As shown in the roadmap for Unity 6 at Unite: https://youtu.be/pq3QokizOTQ?t=692 there’s a planned WASM stripping tool. That said, it was unclear if it was already available for Unity 6 or if its planned for Unity 6.1+.
Also hoping if it was going to be available for the Web platform outside of Facebook instant games (I don’t see why it shouldn’t be accessible for all web exports…)
It’s a great initiative. I’ve been asked to aggressively target lower build sizes for WebGL. The lowest we ever got to was 4MB, because at the time the splash screen took up 3MB of build space even if you had a Pro License and didn’t include it
Thanks for your reply! Like I posted in the Unity 6 announcement post; an ol’coleague of Unity (Aras!) has posted a very interesting writeup of the Web Platform build sizes. As you know, this is a major pain point for the platform - as it directly correlates to the time-to-play in games.

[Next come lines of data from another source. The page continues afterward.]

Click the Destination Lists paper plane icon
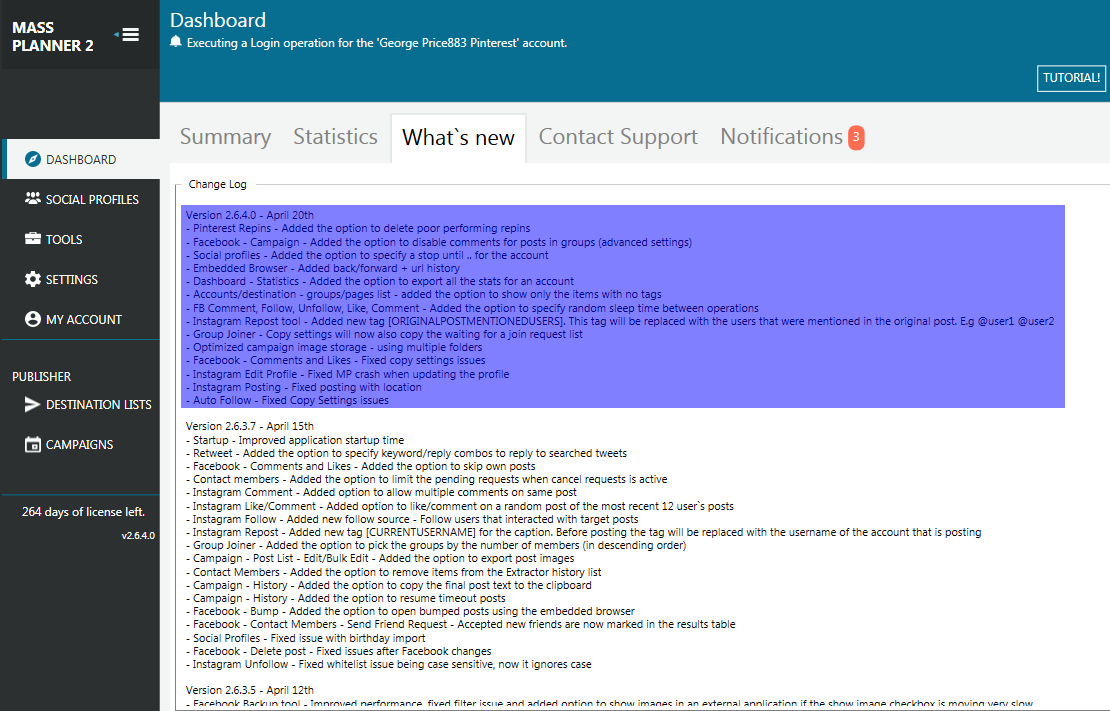The height and width of the screenshot is (711, 1110). 32,404
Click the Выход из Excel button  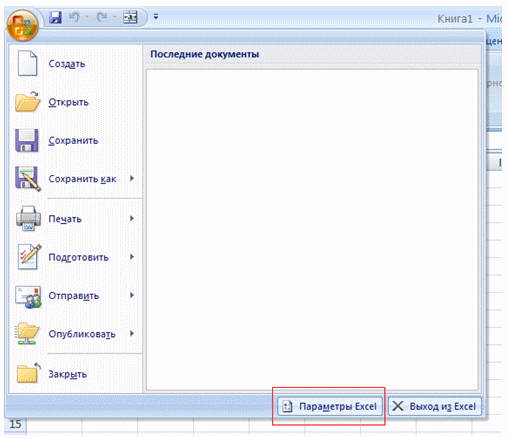[x=435, y=406]
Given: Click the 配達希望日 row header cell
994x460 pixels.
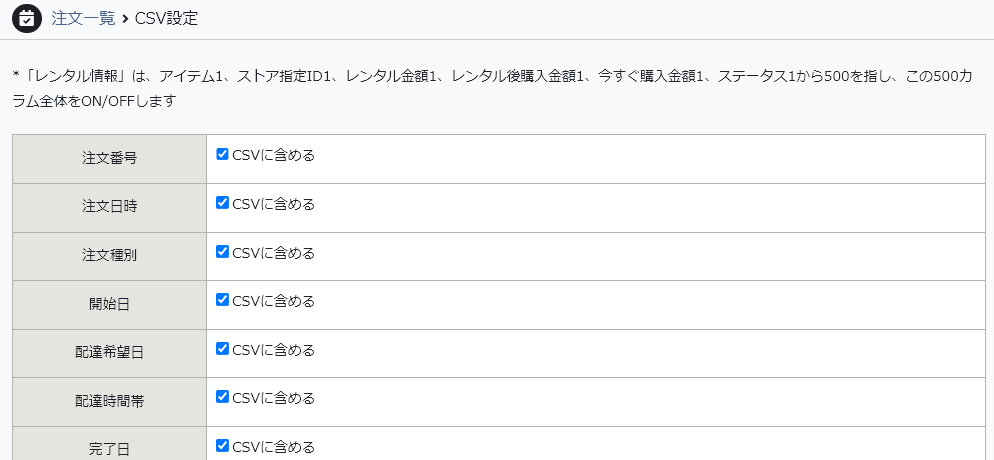Looking at the screenshot, I should coord(109,353).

Thanks for calling this out! Some of the engineers on our team are actually active on that thread and looking into the suggestions. It’s also worth noting that a good amount of these recommendations have been captured by the updates to our Unity 6 Web Optimizations documents that can be found here:
I would suggest adding disabling Post-Processing as a suggestion formally as it is by far the biggest contributor to the build size of a URP project.
Additionally, there’s a few caveats that should be noted in the “Disable a built-in package” for big packages like Terrain that can’t be disabled due to dependencies. Or just a general comment that disabling packages with dependencies will not have any effect.
And finally, if Unity could report / test on minimal build-sizes that would be a great addon.
Ex. Minimal build size for Web 3D URP (with all packages stripped except bare minimum, such as UI and input = 3.2MB) for Unity 6000.1.
Even better would have it as a “template” for new projects. It gives us a target size reference & foundation to build-upon. And for you internally to track if new dependencies are added by mistake by other feature teams.